Supplied entries: Begin

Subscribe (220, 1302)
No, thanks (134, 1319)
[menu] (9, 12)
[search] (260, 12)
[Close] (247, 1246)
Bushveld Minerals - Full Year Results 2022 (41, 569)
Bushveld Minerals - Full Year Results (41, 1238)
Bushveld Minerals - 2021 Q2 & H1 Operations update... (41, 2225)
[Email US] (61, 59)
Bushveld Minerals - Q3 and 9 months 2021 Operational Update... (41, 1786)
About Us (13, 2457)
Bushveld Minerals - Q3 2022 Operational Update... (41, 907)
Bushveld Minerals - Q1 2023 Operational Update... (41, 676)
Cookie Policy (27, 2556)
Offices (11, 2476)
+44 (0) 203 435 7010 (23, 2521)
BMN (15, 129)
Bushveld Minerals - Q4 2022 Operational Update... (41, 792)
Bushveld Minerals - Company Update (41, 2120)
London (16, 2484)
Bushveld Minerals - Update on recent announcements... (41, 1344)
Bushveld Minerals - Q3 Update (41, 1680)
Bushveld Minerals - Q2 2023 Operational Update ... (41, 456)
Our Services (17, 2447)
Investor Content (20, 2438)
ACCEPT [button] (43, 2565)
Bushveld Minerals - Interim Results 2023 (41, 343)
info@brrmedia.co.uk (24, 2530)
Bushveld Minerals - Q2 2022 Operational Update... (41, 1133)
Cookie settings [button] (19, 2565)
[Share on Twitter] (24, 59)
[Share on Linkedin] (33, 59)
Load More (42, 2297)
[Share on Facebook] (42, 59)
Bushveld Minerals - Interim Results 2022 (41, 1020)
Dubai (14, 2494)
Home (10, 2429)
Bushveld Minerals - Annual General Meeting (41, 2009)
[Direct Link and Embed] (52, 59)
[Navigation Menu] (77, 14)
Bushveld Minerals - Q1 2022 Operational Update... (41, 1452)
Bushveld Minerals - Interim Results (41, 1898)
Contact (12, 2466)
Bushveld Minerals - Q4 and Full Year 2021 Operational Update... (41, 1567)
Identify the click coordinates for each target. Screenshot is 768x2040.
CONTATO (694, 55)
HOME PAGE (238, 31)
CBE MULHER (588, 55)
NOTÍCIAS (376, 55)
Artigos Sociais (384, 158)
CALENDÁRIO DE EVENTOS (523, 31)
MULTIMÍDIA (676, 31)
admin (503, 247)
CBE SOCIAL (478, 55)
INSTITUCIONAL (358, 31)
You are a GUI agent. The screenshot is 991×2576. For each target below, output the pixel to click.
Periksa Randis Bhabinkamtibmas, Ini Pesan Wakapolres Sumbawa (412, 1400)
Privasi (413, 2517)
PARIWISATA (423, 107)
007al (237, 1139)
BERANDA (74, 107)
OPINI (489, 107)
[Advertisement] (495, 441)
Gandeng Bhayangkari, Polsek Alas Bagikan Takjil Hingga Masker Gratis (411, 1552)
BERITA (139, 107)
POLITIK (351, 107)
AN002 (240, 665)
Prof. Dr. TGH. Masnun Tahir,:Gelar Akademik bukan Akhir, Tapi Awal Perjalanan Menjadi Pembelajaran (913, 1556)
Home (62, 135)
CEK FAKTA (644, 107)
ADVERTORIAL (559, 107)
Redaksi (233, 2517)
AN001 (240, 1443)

Supplied entries: End

→ About this task:
Retype only this portion of the data above: the line containing "Bushveld Minerals - Company Update (41, 2120)", the line containing "info@brrmedia.co.uk (24, 2530)", and all lines between them, exactly.

→ Task answer:
Bushveld Minerals - Company Update (41, 2120)
London (16, 2484)
Bushveld Minerals - Update on recent announcements... (41, 1344)
Bushveld Minerals - Q3 Update (41, 1680)
Bushveld Minerals - Q2 2023 Operational Update ... (41, 456)
Our Services (17, 2447)
Investor Content (20, 2438)
ACCEPT [button] (43, 2565)
Bushveld Minerals - Interim Results 2023 (41, 343)
info@brrmedia.co.uk (24, 2530)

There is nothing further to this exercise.